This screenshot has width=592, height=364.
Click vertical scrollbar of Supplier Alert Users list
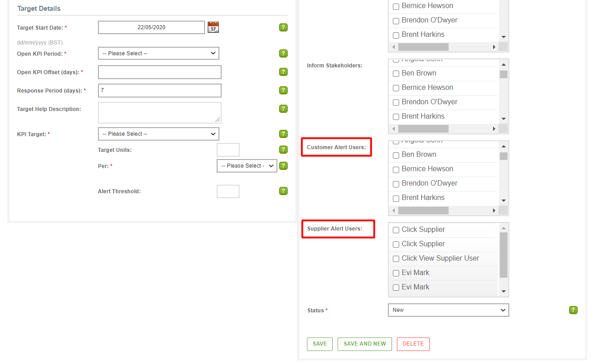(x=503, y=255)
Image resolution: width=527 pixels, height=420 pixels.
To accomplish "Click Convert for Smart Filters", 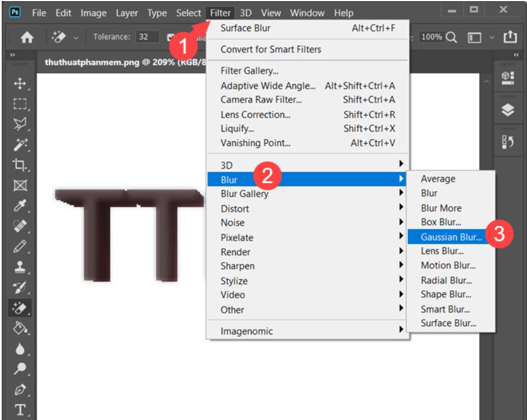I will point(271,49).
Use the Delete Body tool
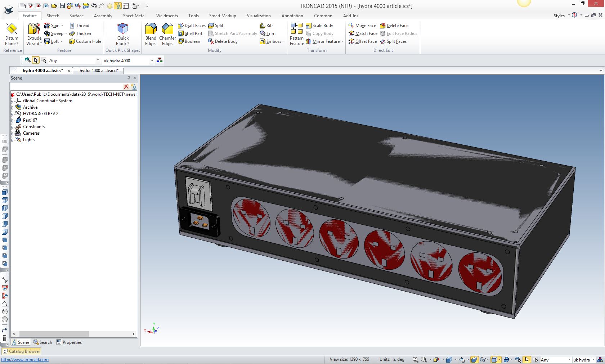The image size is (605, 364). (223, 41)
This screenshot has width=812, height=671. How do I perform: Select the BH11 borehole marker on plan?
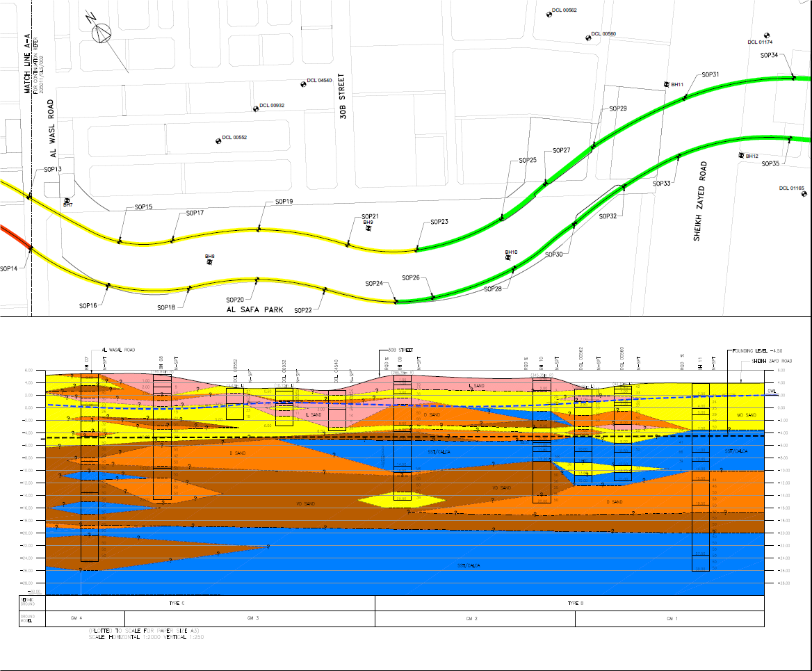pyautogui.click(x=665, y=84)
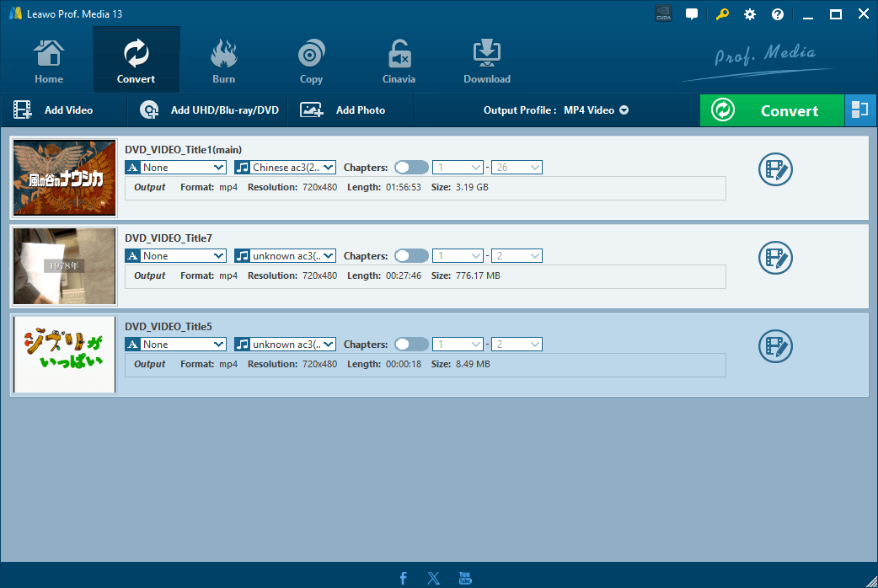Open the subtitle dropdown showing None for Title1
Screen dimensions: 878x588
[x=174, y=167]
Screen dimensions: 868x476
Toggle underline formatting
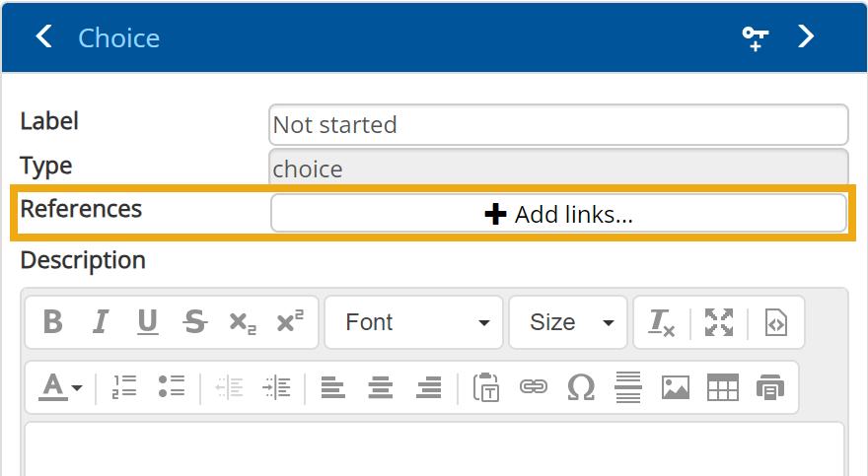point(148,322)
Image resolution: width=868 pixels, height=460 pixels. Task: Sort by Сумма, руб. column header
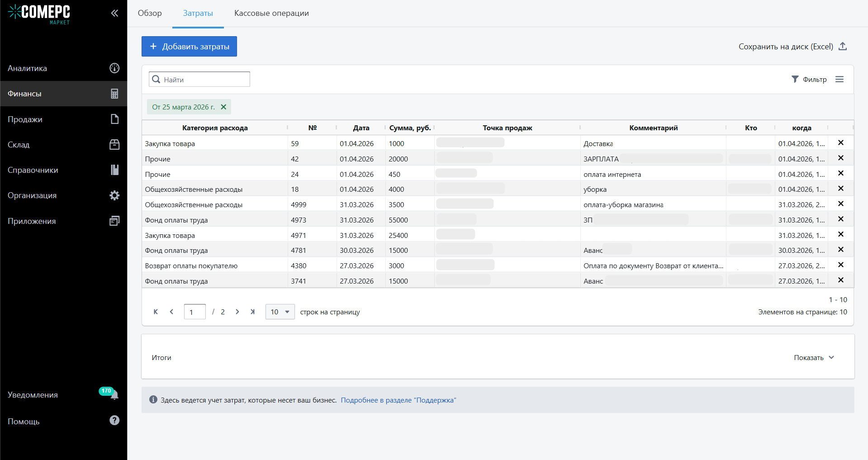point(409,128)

====

Where the line containing "Image resolution: width=868" appears in the entries above, start there and set down every line exactly through the last one, inclusive; omit pictures.

Image resolution: width=868 pixels, height=460 pixels. Task: Sort by Сумма, руб. column header
point(409,128)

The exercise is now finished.